**TASK OBJECTIVE**. Each line below must be reproduced exactly as it stands. Pictures stay out of the copy.

**DATA**.
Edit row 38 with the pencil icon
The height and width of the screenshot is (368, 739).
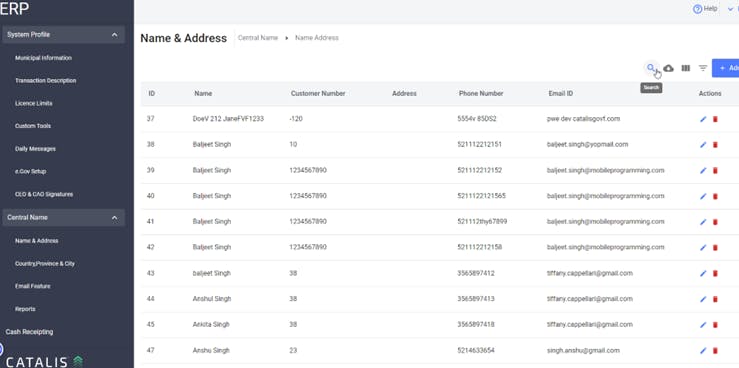click(703, 145)
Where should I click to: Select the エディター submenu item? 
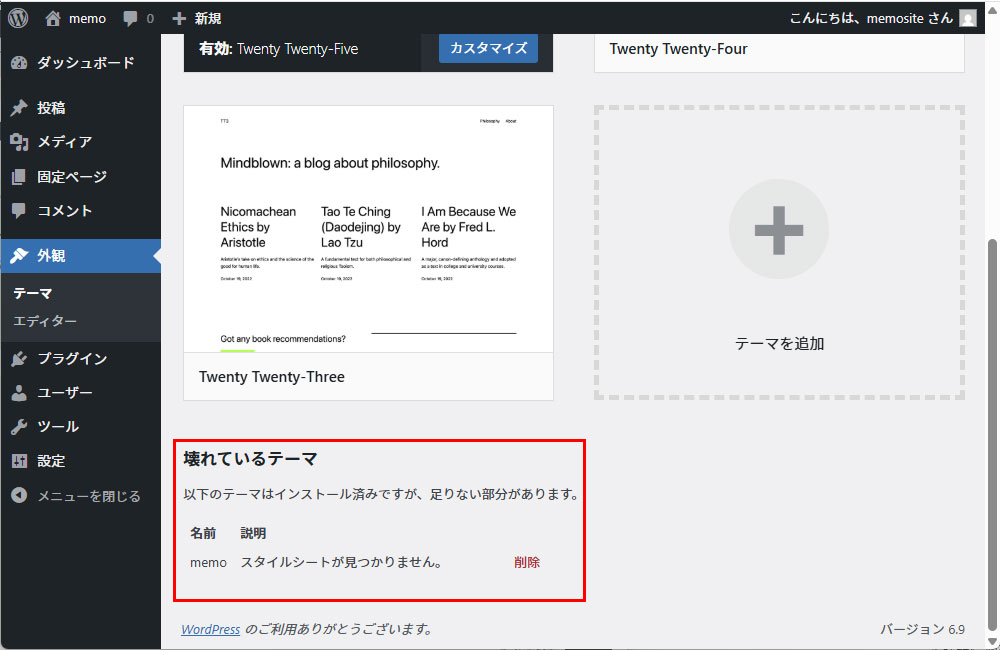point(45,321)
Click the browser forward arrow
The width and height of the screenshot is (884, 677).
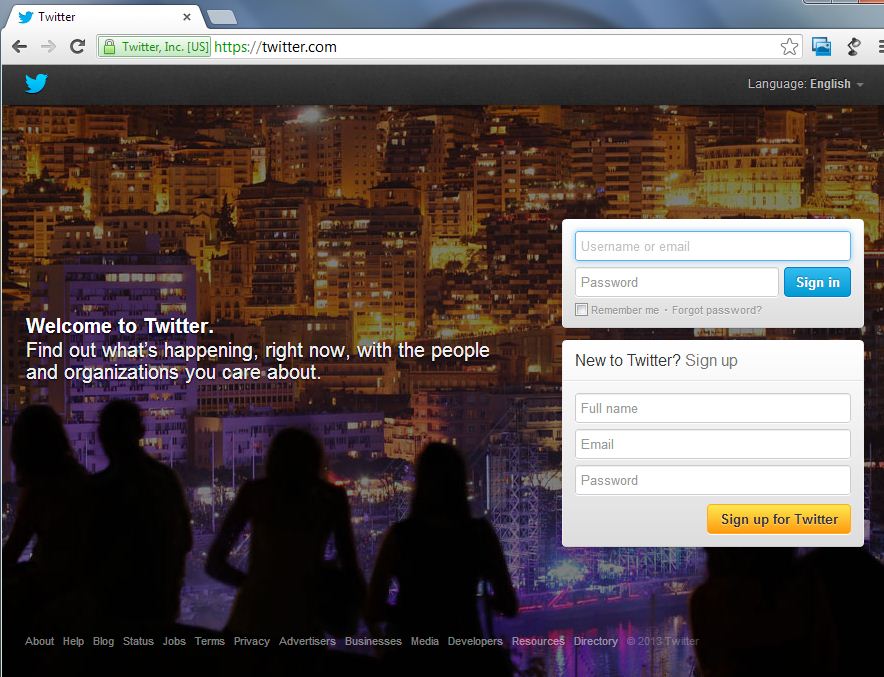[x=48, y=47]

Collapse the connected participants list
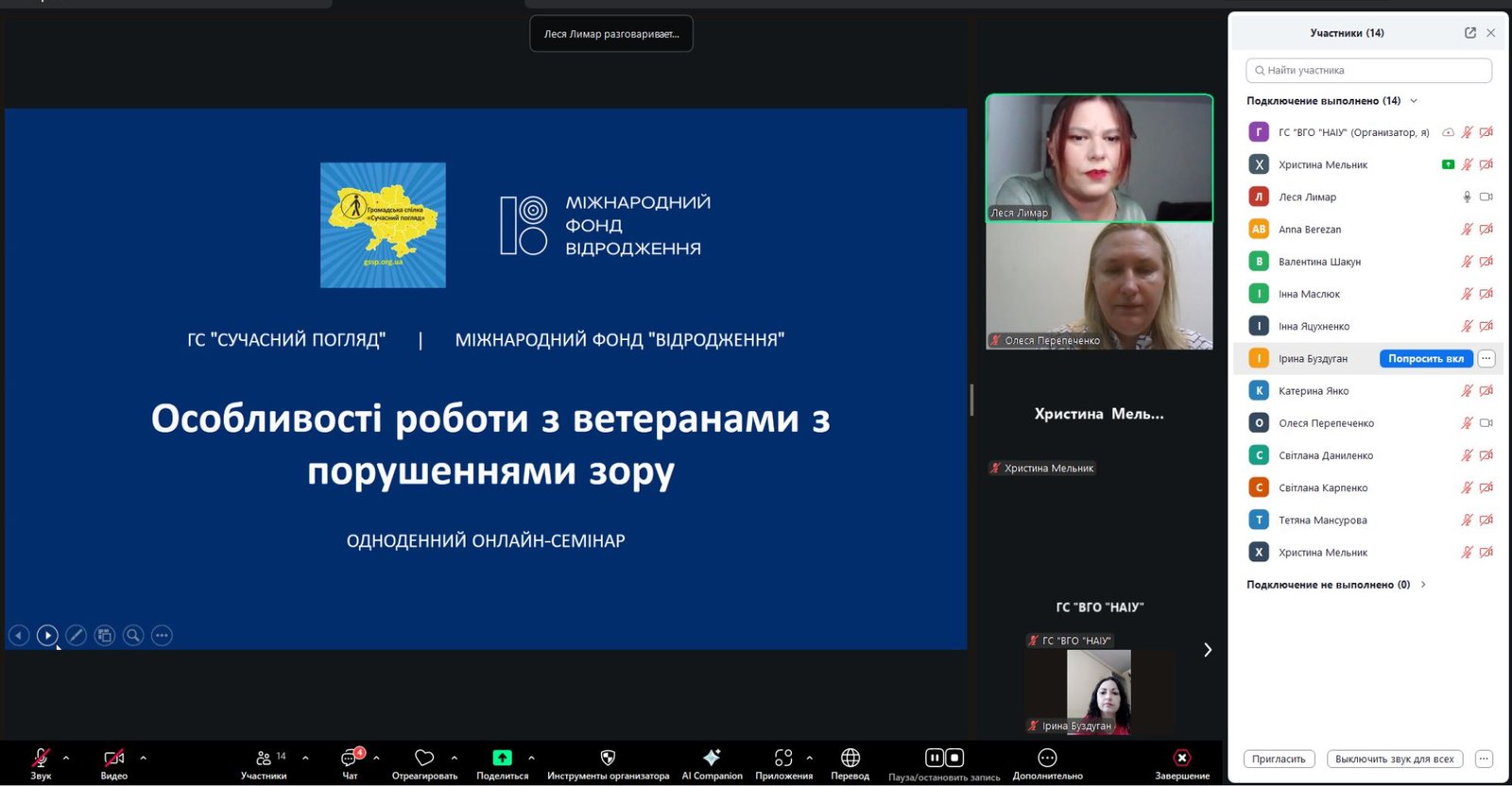click(1414, 101)
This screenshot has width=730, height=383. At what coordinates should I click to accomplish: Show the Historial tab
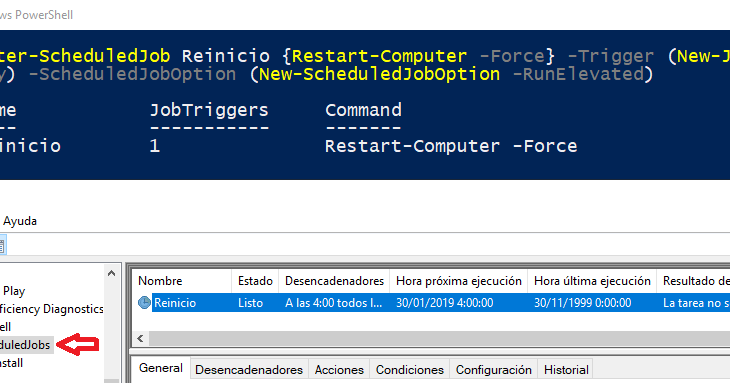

**FINAL ANSWER**.
Edit row 38 with the pencil icon
The height and width of the screenshot is (368, 739).
click(703, 145)
Where should I click to: Select the エディター submenu item? 
point(45,321)
Click the browser forward arrow
The width and height of the screenshot is (884, 677).
[x=48, y=47]

Collapse the connected participants list
click(1414, 101)
This screenshot has width=730, height=383. At what coordinates should I click to accomplish: Show the Historial tab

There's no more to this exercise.